BRIEF: The lines from the one with "Open the help question mark icon" through the last line below are to be copied exactly; no other lines are to be returned.
*** Opening MATERIAL PROVIDED ***
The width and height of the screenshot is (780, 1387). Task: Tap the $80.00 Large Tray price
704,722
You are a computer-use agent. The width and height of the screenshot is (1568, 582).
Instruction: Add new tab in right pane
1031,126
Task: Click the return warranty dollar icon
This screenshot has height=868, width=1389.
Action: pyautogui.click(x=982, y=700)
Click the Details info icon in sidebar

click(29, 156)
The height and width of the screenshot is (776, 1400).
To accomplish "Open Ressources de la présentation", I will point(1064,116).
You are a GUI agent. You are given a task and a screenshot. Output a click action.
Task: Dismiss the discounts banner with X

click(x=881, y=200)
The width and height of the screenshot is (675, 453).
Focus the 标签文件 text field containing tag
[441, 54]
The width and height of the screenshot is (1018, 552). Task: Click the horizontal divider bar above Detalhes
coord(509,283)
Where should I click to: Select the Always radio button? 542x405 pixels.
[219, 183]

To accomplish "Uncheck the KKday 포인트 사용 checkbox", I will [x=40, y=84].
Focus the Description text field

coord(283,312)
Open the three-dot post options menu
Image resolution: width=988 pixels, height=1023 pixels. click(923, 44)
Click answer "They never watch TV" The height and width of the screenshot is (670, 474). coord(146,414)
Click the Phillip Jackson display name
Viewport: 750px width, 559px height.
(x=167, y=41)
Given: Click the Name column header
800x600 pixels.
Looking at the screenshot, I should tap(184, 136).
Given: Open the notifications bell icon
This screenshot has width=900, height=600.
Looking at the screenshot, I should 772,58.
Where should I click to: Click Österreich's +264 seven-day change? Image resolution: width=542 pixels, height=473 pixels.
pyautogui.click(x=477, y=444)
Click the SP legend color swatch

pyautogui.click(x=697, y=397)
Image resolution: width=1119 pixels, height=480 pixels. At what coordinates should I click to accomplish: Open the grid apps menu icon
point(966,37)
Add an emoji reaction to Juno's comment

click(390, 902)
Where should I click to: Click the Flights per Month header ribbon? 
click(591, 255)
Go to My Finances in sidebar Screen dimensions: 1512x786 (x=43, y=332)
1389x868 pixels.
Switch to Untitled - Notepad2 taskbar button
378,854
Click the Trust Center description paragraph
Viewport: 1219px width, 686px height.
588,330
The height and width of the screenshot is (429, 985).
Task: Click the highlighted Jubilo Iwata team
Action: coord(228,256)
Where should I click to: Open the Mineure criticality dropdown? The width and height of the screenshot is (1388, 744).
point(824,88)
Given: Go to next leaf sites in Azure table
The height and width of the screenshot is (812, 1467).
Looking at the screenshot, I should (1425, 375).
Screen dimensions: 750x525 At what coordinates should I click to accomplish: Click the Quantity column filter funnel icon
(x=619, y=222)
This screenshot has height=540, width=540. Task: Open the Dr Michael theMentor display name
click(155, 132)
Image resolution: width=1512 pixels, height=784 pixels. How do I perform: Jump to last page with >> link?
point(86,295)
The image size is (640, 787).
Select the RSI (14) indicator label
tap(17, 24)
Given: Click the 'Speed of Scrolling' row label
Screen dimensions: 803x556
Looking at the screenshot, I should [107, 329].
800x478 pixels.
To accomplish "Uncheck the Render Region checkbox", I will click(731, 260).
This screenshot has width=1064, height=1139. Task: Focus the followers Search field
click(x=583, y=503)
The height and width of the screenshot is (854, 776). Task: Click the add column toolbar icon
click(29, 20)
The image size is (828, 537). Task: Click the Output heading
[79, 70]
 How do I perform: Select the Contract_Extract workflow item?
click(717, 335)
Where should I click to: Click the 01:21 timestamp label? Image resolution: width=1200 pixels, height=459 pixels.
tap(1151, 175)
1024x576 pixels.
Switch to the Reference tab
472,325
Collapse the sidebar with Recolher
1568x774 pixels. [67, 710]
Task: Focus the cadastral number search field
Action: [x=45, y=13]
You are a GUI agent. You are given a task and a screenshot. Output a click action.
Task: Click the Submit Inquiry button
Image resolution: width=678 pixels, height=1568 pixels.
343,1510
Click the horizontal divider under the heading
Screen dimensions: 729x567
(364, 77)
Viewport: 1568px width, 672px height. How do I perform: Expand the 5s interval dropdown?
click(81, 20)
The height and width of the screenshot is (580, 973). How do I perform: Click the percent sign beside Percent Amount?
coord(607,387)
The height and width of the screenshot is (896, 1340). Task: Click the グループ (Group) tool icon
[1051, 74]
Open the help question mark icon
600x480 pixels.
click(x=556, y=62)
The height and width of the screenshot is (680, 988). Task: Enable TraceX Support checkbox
*** Closing MATERIAL PROVIDED ***
YOUR RESPONSE:
Open the help question mark icon
600x480 pixels.
click(x=556, y=62)
The height and width of the screenshot is (680, 988). Task: Enable TraceX Support checkbox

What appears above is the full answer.